With a training technique commonly used to teach dogs to sit and stay, computer scientists showed a robot how to teach itself several new tricks including stacking blocks. With the method, the robot (named Spot) was able to learn in days what typically takes a month. By using positive reinforcement — an approach familiar to anyone who’s used treats to change a dog’s behavior — the team dramatically improved the robot’s skills and did it quickly enough to make training robots for real-world work a more feasible enterprise.
Unlike humans and animals that are born with highly intuitive brains, computers are blank slates and must learn everything from scratch. But true learning is often accomplished with trial and error and roboticists are still figuring out how robots can learn efficiently from their mistakes. The team accomplished that by devising a reward system that works for a robot the way treats work for a dog. Where a dog might get a cookie for a job well done, the robot earned numeric points.
To stack blocks, Spot the robot needed to learn how to focus on constructive actions. As the robot explored the blocks, it quickly learned that correct behaviors for stacking earned high points but incorrect ones earned nothing. Spot earned the most by placing the last block on top of a four-block stack.
The training tactic not only worked but it also took just days to teach the robot what used to take weeks. The team was able to reduce the practice time by first training a simulated robot, which is a lot like a video game, then running tests with Spot. The robot quickly learns the right behavior to get the best reward. In fact, what used to take a month of practice for the robot to achieve 100 percent accuracy was done in two days.

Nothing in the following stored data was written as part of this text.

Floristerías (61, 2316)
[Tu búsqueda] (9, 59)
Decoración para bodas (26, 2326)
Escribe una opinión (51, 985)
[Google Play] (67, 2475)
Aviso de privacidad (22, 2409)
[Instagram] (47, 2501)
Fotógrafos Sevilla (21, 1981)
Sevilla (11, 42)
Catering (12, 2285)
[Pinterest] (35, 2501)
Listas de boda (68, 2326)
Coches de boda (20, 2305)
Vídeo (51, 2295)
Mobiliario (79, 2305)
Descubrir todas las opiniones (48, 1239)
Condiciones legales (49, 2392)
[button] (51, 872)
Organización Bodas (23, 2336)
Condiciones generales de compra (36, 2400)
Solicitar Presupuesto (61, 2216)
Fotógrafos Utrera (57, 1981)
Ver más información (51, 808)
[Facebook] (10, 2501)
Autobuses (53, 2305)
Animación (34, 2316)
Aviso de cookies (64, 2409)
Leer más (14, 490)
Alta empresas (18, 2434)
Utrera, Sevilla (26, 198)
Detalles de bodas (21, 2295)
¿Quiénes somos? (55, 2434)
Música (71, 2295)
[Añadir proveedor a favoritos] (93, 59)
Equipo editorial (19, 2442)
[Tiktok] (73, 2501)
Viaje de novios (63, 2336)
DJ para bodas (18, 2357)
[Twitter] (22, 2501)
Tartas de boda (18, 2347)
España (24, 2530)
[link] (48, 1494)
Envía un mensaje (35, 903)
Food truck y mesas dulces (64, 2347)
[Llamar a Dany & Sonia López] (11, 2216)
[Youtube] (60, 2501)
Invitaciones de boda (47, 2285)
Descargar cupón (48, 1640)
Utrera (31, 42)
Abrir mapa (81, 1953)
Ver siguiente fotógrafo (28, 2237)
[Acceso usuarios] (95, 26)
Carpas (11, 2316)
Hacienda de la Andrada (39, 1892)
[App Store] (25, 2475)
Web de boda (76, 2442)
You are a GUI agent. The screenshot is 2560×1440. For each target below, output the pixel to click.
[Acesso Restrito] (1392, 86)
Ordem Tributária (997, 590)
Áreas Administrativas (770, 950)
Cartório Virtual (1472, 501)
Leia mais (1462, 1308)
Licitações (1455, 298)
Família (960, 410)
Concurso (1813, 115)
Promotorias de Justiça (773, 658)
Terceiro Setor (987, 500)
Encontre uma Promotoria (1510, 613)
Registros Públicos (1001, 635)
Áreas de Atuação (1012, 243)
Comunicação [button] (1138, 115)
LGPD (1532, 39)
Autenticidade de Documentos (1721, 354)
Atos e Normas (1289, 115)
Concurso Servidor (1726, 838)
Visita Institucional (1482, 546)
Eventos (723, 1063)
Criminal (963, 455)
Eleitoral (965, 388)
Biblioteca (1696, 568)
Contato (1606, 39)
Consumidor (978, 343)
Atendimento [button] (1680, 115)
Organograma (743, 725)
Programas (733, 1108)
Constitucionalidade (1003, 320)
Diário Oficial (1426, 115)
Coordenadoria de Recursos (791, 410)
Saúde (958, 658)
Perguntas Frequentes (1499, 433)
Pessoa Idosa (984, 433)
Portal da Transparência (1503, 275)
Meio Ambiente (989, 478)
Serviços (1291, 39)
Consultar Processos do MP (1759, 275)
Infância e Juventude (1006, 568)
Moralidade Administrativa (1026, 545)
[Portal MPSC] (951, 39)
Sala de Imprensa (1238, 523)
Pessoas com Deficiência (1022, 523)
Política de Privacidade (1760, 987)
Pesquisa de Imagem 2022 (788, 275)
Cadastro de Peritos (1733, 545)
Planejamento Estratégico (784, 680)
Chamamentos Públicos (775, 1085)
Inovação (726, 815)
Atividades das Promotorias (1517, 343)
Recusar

Positive reinforcement not only worked to help the robot teach itself to stack blocks but also with the point system, the robot quickly learned several other tasks — even how to play a simulated navigation game. The ability to learn from mistakes in all types of situations is critical for designing a robot that could adapt to new environments.
The team imagines these findings could help train household robots to do laundry and wash dishes — tasks that could help seniors live independently. It could also help design improved self-driving cars or perform product assembly.